Electrical Safety at Work - PAT testing and Preventative Maintenance


Jim Wallace of electrical safety specialist Seaward, explains the importance of ensuring the safety of portable electrical equipment used in the workplace.

With the HSE reporting around 1,000 workplace electrical accidents and 30 deaths each year, reducing the dangers associated with the use of unsafe electrical appliances in the workplace is of vital importance.
Fires started by poor electrical installations and faulty appliances also cause many more deaths and injuries - and considerable disruption to business activities. 

Responsibility for the safe operation of equipment in the workplace rests firmly with the employer. Although the importance of portable appliance testing (PAT) in many industrial and construction environments is well understood, the same responsibility also applies to the range of electrical and electronic equipment used in the wider commercial environment. The Health & Safety At Work Act 1974 puts a duty of care upon both employer and employee to ensure the safety of all persons using the work premises, but the particular legal requirements relating to the use and maintenance of electrical equipment are contained in the Electricity at Work Regulations 1989 (EAWR).

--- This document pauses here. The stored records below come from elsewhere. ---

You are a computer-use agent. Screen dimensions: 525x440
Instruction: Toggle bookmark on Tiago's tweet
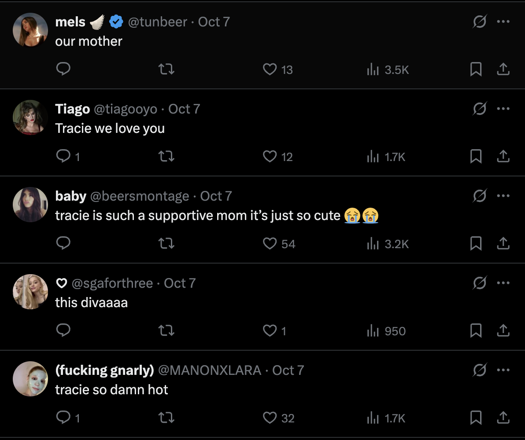(476, 156)
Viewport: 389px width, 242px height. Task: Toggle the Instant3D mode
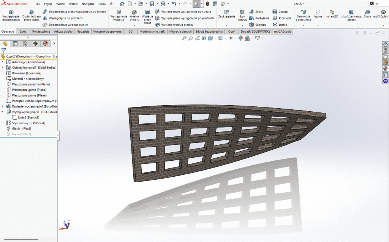(x=332, y=14)
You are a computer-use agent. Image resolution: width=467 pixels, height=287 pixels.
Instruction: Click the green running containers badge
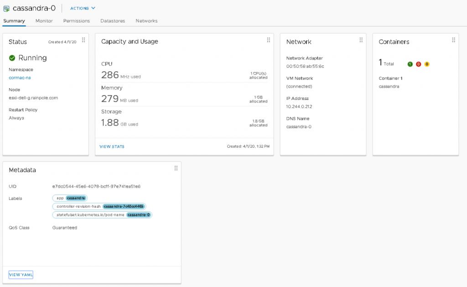coord(410,64)
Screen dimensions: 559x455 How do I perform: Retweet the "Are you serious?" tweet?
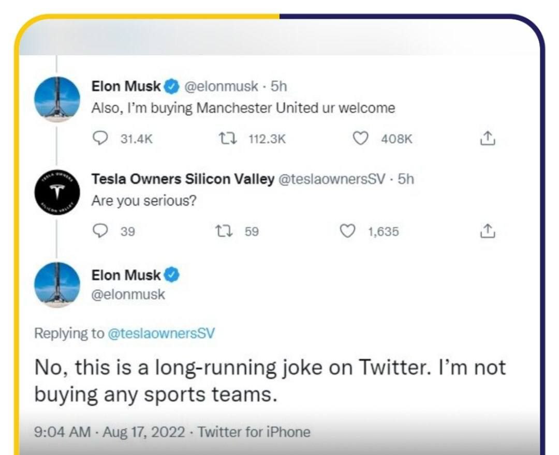[225, 232]
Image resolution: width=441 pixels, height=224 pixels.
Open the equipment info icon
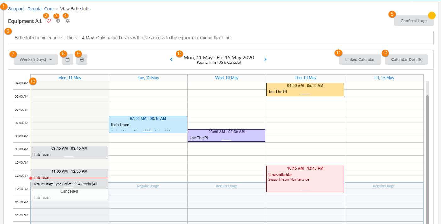[58, 21]
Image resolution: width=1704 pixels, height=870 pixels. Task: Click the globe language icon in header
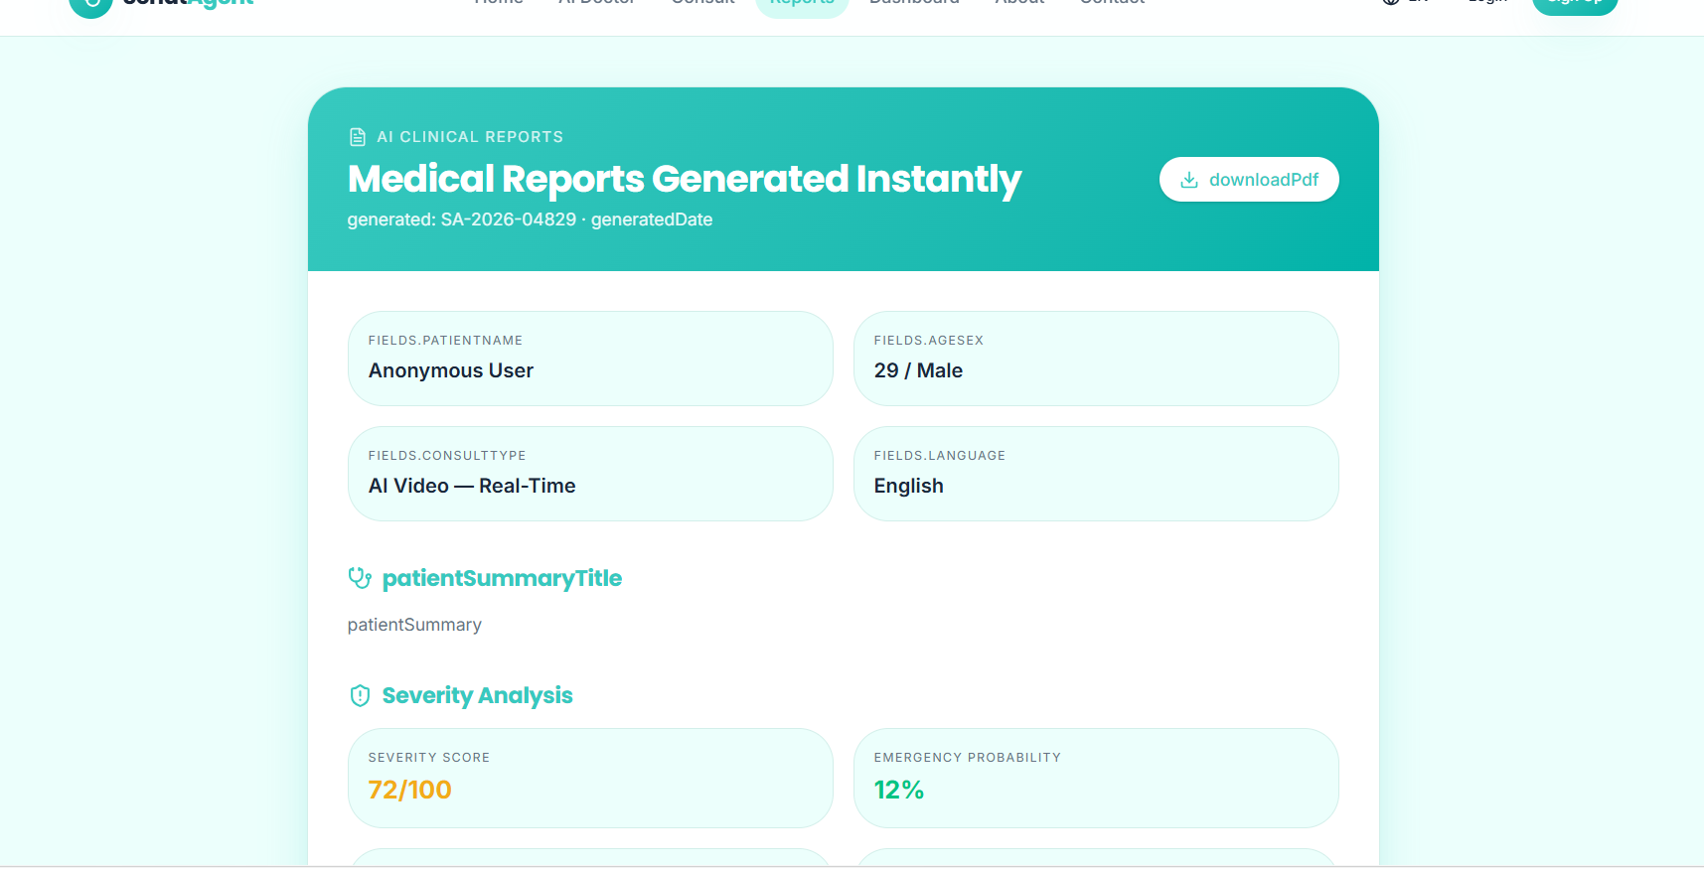point(1391,2)

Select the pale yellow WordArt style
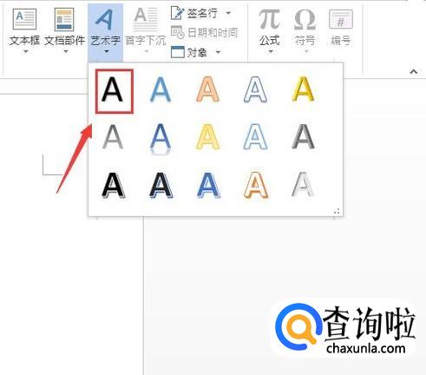207,136
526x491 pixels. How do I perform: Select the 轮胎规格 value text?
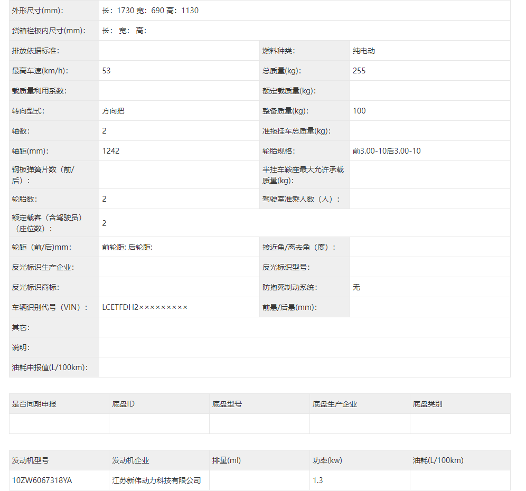click(x=387, y=151)
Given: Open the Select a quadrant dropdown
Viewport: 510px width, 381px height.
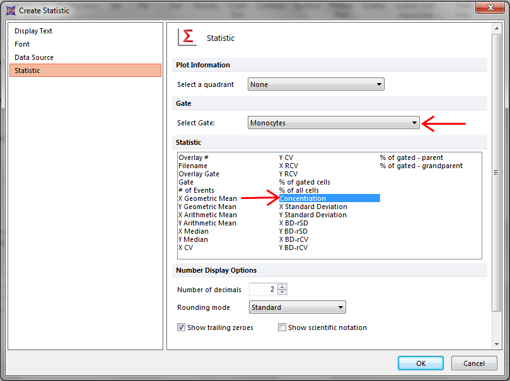Looking at the screenshot, I should point(315,84).
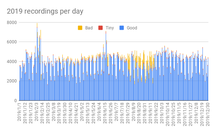Click the 2019/10/14 x-axis date label

168,114
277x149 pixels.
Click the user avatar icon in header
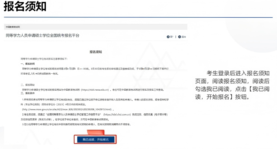click(x=168, y=37)
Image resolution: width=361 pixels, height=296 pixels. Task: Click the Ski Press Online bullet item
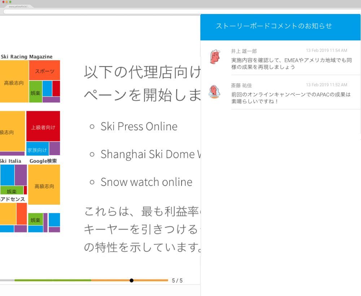[x=139, y=126]
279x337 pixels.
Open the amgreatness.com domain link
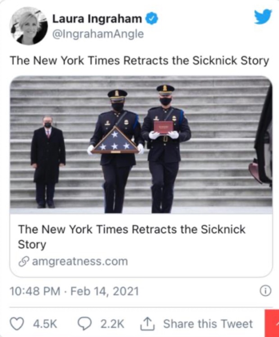pyautogui.click(x=80, y=261)
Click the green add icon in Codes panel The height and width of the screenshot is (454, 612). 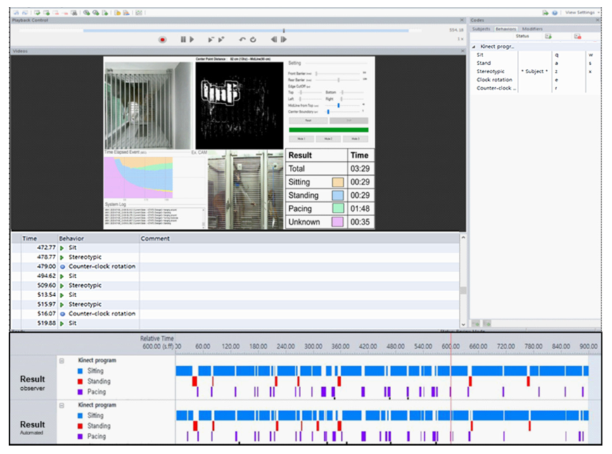[x=548, y=36]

Regulation 4(2) of the EAWR specifically requires that all electrical systems be maintained, so far as reasonably practical, to prevent danger. This requirement covers all items of electrical equipment including fixed, portable and transportable equipment - essentially anything connected to a building´s electrical system with a plug or cable. Since the introduction of the EAWR, the EC Provision of and Use of Work Equipment Regulations 1992 (PUWER) also places general duties on employers and lists minimum requirements for work equipment to deal with selected hazards, whatever the industry.

Shock tactics

The severity of an electric shock on an individual is dependent primarily upon the magnitude of the current, the path taken through the body and the length of time the current flows. However, the following guide to the effects of current on the human body is worthy of consideration:
0.9 - 1.2mA Current just perceptible
15.0 - 20.0mA Release impossible: cannot be tolerated over 15 minutes
50.0 - 100.0mA Ventricular fibrillation, leading directly to death
100.0 - 200.0mA Serious burns and muscular contraction of such a degree that the thoracic muscles constrict the heart
If we consider that direct contact with a 240V supply can result in a current of around 250mA flowing through the body, the lethal potential of a faulty electrical appliance is easily understood.

Testing Times

Electrical portable appliances are often roughly handled when moved from place to place, operate in a variety of environments and in many instances have more arduous and onerous usage compared to fixed equipment. As a result, at any time it is estimated that around 20% of electrical appliances used in workplaces could require re-testing to ensure that they do not pose a hazard to users.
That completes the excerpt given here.